Dénombrez les lignes du listing qui contiennent la chaîne "dimensions", en tenant compte de la casse. Indiquez uniquement ce nombre.
━━━ DONNÉES D'ENTRÉE
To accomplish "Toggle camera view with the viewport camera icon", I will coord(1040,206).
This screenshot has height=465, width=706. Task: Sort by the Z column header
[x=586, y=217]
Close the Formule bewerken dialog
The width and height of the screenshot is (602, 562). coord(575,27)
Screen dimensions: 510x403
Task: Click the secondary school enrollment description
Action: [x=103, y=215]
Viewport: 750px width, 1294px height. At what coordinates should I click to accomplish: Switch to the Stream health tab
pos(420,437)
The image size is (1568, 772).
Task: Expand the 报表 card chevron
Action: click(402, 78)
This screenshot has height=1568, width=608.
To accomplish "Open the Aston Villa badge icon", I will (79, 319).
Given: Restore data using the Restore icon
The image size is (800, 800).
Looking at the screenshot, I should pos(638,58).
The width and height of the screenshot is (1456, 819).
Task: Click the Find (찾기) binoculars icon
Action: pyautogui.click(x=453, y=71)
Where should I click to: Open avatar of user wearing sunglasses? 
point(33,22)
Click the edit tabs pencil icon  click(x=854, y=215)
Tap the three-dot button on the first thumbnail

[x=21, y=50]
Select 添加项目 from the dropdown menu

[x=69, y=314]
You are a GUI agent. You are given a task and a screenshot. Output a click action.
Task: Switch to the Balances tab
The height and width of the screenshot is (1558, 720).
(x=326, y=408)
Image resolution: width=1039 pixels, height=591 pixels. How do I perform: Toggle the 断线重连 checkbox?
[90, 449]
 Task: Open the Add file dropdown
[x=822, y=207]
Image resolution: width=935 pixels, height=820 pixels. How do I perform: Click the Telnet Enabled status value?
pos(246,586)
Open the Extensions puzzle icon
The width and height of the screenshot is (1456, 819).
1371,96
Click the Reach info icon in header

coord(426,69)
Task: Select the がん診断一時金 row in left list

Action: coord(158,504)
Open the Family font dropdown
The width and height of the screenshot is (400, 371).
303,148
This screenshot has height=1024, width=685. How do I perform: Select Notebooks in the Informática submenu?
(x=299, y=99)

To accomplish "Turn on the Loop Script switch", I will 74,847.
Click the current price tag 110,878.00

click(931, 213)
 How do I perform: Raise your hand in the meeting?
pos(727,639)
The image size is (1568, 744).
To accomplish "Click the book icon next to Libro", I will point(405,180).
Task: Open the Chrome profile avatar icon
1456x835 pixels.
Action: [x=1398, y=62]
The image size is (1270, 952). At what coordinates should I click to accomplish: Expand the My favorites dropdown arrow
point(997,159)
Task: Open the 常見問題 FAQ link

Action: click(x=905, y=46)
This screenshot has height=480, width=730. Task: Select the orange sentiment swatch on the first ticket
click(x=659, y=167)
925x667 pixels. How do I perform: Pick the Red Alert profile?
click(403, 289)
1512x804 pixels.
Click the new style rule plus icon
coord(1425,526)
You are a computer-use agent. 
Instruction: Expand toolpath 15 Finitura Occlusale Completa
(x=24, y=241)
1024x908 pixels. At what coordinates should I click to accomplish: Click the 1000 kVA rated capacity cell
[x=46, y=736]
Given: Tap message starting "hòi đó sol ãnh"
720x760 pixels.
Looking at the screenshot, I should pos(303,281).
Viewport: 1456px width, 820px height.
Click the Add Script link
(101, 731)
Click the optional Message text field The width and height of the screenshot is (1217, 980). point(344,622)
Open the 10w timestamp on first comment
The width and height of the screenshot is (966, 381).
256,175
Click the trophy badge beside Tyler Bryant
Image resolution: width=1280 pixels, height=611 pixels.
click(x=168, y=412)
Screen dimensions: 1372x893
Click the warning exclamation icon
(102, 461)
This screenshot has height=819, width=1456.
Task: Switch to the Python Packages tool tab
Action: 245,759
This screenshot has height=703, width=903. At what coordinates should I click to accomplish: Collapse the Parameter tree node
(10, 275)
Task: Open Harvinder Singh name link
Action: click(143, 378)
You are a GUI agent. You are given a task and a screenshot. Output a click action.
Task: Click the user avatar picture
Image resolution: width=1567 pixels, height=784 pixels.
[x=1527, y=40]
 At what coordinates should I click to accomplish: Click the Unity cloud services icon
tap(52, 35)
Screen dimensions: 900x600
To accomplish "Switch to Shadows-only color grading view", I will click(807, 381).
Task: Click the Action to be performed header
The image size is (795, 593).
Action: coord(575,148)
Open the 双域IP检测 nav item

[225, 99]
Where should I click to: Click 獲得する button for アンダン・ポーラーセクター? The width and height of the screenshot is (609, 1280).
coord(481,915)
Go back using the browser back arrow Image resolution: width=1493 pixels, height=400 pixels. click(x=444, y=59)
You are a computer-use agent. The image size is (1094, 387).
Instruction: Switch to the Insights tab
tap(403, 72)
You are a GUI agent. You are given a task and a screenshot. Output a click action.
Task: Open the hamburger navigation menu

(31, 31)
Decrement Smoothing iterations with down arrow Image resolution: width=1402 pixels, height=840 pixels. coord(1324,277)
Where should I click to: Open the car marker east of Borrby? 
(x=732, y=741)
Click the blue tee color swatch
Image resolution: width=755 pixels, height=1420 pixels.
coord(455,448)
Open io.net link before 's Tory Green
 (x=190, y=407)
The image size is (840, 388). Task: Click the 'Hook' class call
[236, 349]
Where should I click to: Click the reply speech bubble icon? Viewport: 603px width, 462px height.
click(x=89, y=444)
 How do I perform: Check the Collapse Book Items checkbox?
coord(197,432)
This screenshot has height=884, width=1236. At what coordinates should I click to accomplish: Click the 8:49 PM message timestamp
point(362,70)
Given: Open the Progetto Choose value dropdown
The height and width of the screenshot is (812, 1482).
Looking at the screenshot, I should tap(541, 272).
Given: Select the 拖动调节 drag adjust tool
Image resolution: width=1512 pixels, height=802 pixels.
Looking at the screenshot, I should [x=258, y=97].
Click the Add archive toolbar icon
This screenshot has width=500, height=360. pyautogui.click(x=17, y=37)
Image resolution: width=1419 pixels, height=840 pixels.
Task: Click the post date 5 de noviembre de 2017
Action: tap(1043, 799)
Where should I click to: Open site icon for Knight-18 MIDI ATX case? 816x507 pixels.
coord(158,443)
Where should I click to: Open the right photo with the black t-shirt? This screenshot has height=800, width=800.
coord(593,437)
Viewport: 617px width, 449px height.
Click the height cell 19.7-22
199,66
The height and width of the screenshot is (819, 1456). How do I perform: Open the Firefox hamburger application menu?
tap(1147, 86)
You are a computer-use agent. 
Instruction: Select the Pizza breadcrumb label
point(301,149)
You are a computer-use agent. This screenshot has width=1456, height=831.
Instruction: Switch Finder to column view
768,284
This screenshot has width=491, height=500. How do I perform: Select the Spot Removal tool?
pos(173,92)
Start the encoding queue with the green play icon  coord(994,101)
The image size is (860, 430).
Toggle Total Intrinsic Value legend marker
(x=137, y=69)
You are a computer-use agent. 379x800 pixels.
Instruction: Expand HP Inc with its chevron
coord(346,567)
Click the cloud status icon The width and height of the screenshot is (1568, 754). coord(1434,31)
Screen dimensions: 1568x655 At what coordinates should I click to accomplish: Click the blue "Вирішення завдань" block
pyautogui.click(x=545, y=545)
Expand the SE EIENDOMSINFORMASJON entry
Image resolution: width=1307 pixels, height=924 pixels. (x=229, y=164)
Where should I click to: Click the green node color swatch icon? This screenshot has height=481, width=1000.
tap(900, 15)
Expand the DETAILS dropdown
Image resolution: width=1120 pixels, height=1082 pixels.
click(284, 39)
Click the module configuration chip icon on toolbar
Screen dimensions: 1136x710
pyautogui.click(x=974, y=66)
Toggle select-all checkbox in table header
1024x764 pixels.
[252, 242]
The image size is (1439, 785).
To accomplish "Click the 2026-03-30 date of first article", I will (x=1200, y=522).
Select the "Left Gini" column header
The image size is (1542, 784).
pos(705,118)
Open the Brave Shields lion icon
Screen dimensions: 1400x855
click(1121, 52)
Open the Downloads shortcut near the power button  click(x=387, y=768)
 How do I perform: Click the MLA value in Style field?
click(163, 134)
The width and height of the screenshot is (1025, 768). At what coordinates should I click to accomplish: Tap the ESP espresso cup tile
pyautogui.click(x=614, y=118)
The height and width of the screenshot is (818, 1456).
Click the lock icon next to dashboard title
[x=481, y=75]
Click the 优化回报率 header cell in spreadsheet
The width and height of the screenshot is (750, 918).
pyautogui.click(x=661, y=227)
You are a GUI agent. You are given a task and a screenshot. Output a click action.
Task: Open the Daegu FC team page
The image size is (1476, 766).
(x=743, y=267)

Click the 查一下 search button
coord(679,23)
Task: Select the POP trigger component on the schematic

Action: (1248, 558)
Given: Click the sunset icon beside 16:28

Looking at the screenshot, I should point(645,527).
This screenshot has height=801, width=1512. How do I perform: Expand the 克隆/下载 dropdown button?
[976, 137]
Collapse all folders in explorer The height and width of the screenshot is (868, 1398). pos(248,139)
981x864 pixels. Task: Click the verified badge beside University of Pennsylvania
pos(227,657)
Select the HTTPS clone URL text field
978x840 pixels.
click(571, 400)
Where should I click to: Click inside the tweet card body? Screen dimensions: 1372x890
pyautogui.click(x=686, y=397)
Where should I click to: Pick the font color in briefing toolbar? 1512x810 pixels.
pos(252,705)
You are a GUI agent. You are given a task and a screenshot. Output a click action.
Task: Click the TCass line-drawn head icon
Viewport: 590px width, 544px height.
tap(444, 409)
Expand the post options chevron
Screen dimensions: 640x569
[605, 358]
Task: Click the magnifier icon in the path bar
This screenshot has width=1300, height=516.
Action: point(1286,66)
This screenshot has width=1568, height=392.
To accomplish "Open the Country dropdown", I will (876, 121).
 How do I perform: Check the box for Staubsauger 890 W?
━━━━━━
* _RÉSULTAT ATTENDU_:
8